With digital sales and video game subscription services like Microsoft’s Game Pass becoming increasingly popular, MyBroadband asked South African gaming retailers what they believe the future holds.
“Console game sales appear to have followed the path of PC games with the introduction of Steam about two decades ago now, with a steady decline in physical game disc sales,” Raru director Neil Smith told MyBroadband.
“Microsoft’s Game Pass offering means there are hardly any Xbox physical game sales any longer.”
“With the all-new PlayStation Plus launching in June, I expect the same will apply for PlayStation soon,” Smith said.
Gamefinity CEO Mario Dos Santos said gaming retailers still offer valuable products and services. Gamefinity distributes PlayStation products in South Africa and operates the online retailer Koodoo.
According to Dos Santos, consumers tend to opt for digital stores and subscription services on launch day.
“There has indeed been a shift to subscription services and digital stores.
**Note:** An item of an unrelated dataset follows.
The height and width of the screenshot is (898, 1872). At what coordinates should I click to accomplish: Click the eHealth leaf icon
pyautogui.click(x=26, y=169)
However, it has primarily occurred on day one of software launches — over time, the overall mix trends back toward the physical product.”
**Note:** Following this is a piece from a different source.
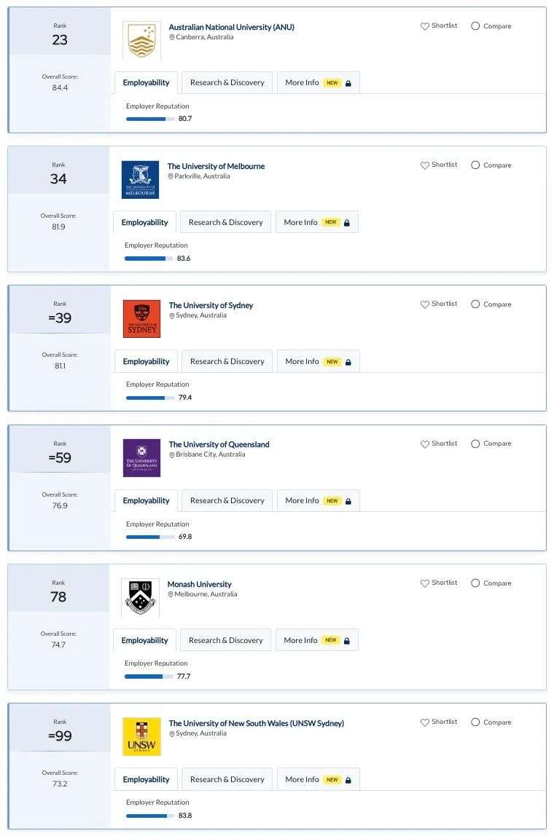
Task: Shortlist Monash University with heart icon
Action: click(425, 583)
Dos Santos added that although there has been a double-digit move to digital sales, a game’s physical sales depend on genre, age classification, and the price difference between physical and digital versions.
Although physical video game sales have declined, Dos Santos said gaming retailers have evolved.
This includes selling content-relevant gaming merchandise and exclusive physical content offers, like collector’s editions and figurines.
Retailers will also continue to have a future selling hardware like consoles and PC peripherals, and vouchers for online services, said Dos Santos.
While the PS5 stock shortage has been a thorn in gamers’ sides, retailers said at least they don’t struggle to sell units when they land in South Africa.
“The continued scarcity of especially PlayStation 5 consoles means for the foreseeable future at least most of the available stock will be eagerly snapped up as they become available on the market,” Smith said.
“Without exception, every console has been pre-sold,” Dos Santos added.
“Gaming retail, whilst undoubtedly having to evolve to meet changing content consumption patterns, will continue to have a place in the gaming eco-system,” he said.